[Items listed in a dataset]

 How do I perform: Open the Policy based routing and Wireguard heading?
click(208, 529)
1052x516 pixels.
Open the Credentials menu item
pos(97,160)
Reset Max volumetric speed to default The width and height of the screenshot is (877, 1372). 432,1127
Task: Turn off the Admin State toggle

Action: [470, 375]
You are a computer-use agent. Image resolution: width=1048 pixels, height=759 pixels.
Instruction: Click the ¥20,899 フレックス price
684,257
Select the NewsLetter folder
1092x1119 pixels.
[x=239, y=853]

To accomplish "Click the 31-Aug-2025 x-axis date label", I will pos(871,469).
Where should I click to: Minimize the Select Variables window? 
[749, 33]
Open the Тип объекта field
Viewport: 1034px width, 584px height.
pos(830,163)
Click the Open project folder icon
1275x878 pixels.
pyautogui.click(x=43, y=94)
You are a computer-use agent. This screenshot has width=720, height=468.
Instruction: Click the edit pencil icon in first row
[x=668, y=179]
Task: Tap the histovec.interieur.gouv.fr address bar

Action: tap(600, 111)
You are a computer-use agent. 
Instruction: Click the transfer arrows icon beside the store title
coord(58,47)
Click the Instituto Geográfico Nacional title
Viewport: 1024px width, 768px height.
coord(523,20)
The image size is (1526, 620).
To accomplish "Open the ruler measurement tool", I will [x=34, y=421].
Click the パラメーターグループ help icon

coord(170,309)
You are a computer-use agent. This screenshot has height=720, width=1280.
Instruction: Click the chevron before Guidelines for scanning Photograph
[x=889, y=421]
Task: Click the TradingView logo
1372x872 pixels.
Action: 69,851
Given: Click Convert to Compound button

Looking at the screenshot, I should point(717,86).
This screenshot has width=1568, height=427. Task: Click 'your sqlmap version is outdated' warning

*THE EXERCISE*
Return the lines starting at the beginning of the items listed in the dataset and ending at the line containing "pyautogui.click(x=43, y=94)", both included, exactly as they appear.

*ANSWER TO THE EXERCISE*
 How do I perform: Open the Policy based routing and Wireguard heading?
click(208, 529)
1052x516 pixels.
Open the Credentials menu item
pos(97,160)
Reset Max volumetric speed to default The width and height of the screenshot is (877, 1372). 432,1127
Task: Turn off the Admin State toggle

Action: [470, 375]
You are a computer-use agent. Image resolution: width=1048 pixels, height=759 pixels.
Instruction: Click the ¥20,899 フレックス price
684,257
Select the NewsLetter folder
1092x1119 pixels.
[x=239, y=853]

To accomplish "Click the 31-Aug-2025 x-axis date label", I will pos(871,469).
Where should I click to: Minimize the Select Variables window? 
[749, 33]
Open the Тип объекта field
Viewport: 1034px width, 584px height.
pos(830,163)
Click the Open project folder icon
1275x878 pixels.
pyautogui.click(x=43, y=94)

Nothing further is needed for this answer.